Project description:Given the excellent survival rates for early-stage Hodgkin lymphoma (HL), the young age of many patients, and concerns regarding acute and late treatment-related toxicities, there is a desire to have a predictive tool that enables therapy to be tailored toward the individual patient. Early (or interim) (18)F-fluorodeoxyglucose positron emission tomography with computerized tomography (FDG-PET/CT), as a test of tumor sensitivity to ongoing/planned therapy, has been shown to be prognostic for survival in HL. Based on results of interim FDG-PET/CT, therapy may be subsequently modified through minimization or via intensification for low- and high-risk patient populations, respectively (ie, response-adapted therapy). Important data have been generated to standardize the interpretability and reproducibility of interim FDG-PET/CT (eg, the Deauville 5-point system), and observational and noncontrolled prospective studies have produced evidence supporting the hypothesis that response-adapted therapy may potentially serve as a predictive tool. Furthermore, results from noninferiority phase 3 clinical trials randomizing early-stage HL patients with negative interim FDG-PET/CT to combined modality therapy versus chemotherapy alone have been reported.

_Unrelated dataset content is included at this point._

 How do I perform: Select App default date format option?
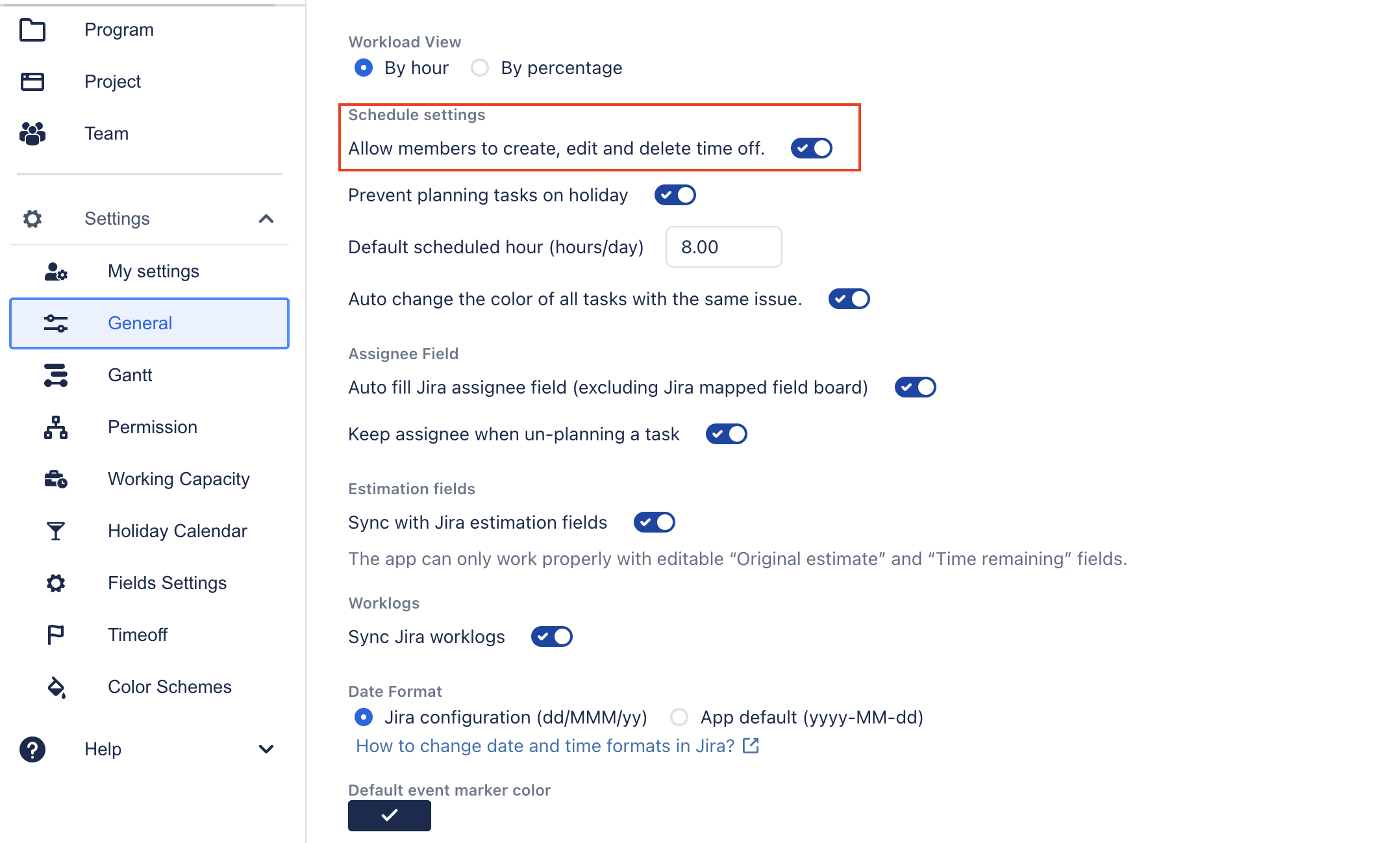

The current collective findings from these randomized early-stage HL studies have shown that acute relapse rates are lower with combined modality therapy, even in patients with negative interim FDG-PET/CT. Additional randomized response-adapted studies are ongoing and novel FDG-PET/CT applications involving quantitative techniques and innovative imaging modalities are being investigated to identify more robust imaging biomarkers. Treatment of early-stage HL remains a clinical management choice for physicians and patients to make with consideration of acute and long-term outcomes.